**Objective**
Put the items below into a numbered list, omitting blank lines and leaving out the pictures.

**Exercise material**
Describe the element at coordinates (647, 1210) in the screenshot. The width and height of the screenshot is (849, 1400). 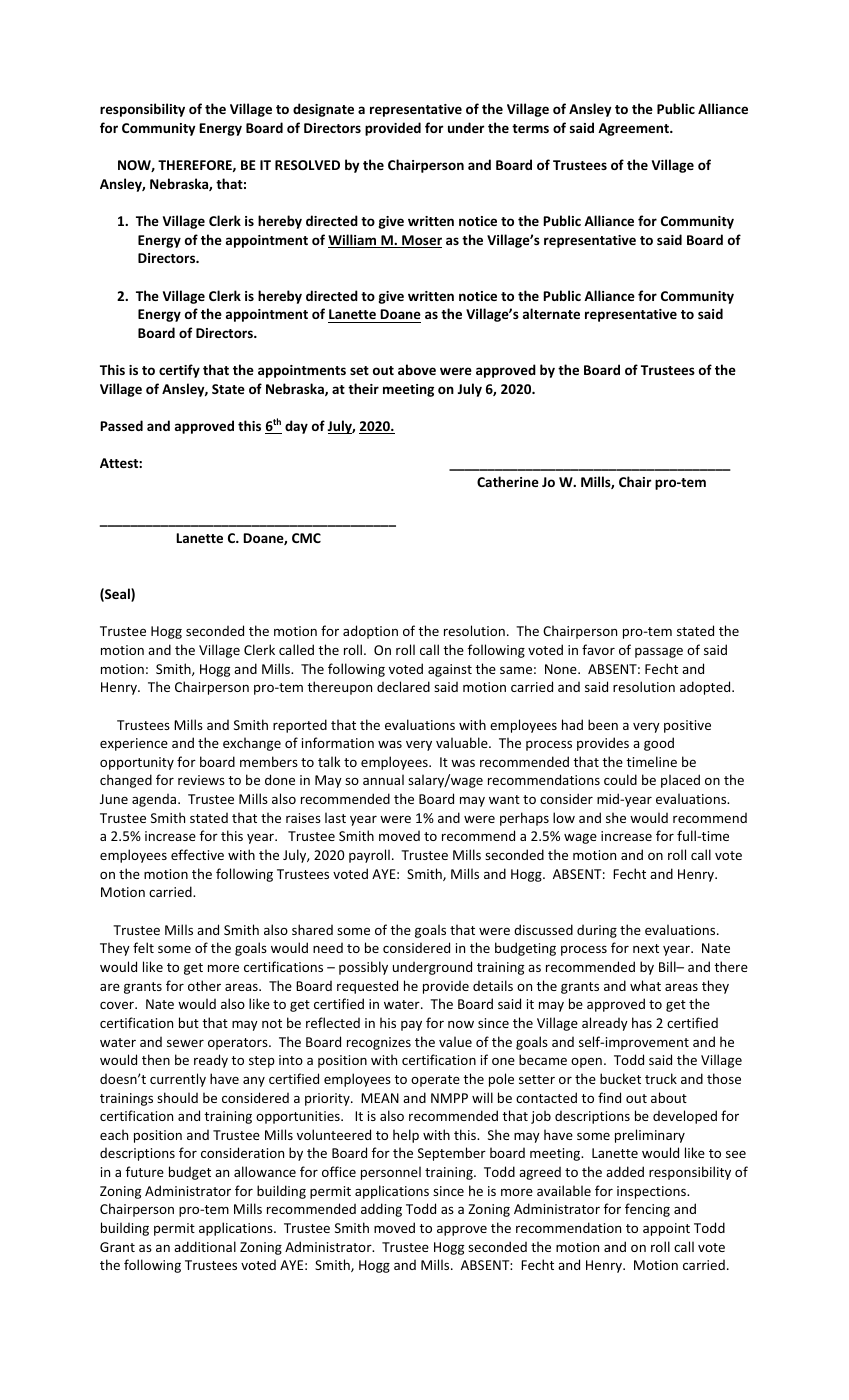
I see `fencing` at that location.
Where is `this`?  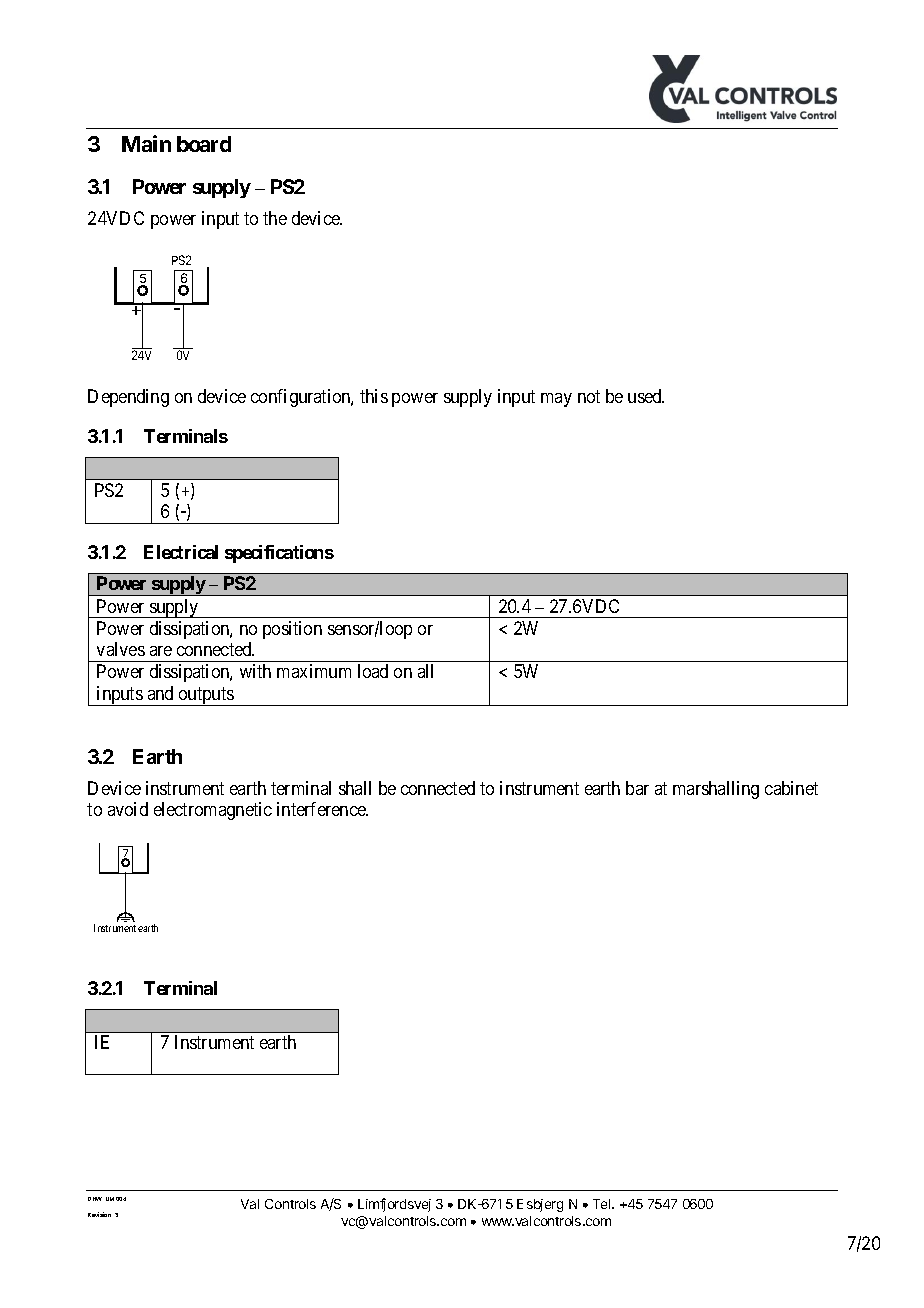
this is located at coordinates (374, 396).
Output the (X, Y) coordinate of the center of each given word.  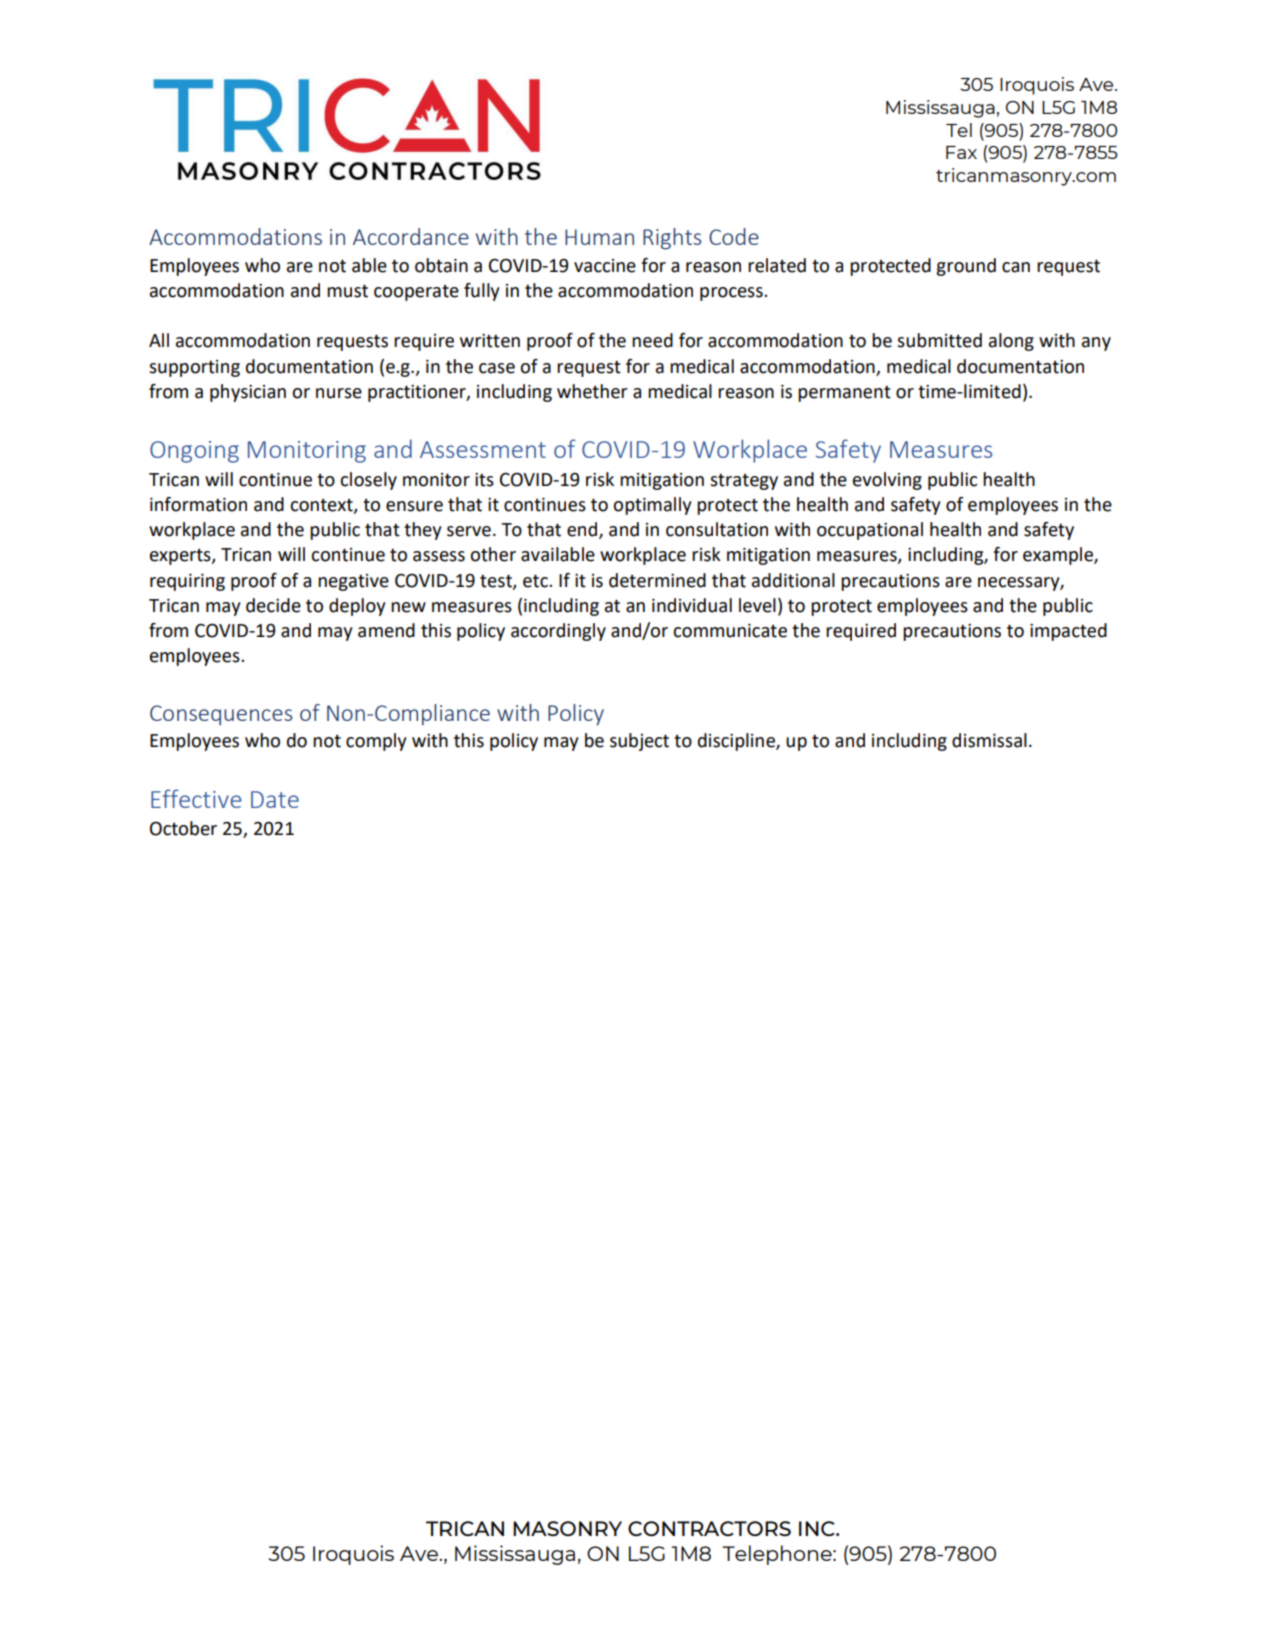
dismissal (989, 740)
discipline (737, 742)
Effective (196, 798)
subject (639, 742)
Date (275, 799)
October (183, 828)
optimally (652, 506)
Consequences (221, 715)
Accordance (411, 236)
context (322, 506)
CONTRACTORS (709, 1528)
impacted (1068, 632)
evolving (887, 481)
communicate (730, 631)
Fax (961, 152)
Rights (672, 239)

**Written reply**
1. Describe the element at coordinates (647, 1210) in the screenshot. The width and height of the screenshot is (849, 1400). 
2. I see `fencing` at that location.
3. Where is `this`?  
4. this is located at coordinates (374, 396).
5. Output the (X, Y) coordinate of the center of each given word.  
6. dismissal (989, 740)
7. discipline (737, 742)
8. Effective (196, 798)
9. subject (639, 742)
10. Date (275, 799)
11. October (183, 828)
12. optimally (652, 506)
13. Consequences (221, 715)
14. Accordance (411, 236)
15. context (322, 506)
16. CONTRACTORS (709, 1528)
17. impacted (1068, 632)
18. evolving (887, 481)
19. communicate (730, 631)
20. Fax (961, 152)
21. Rights (672, 239)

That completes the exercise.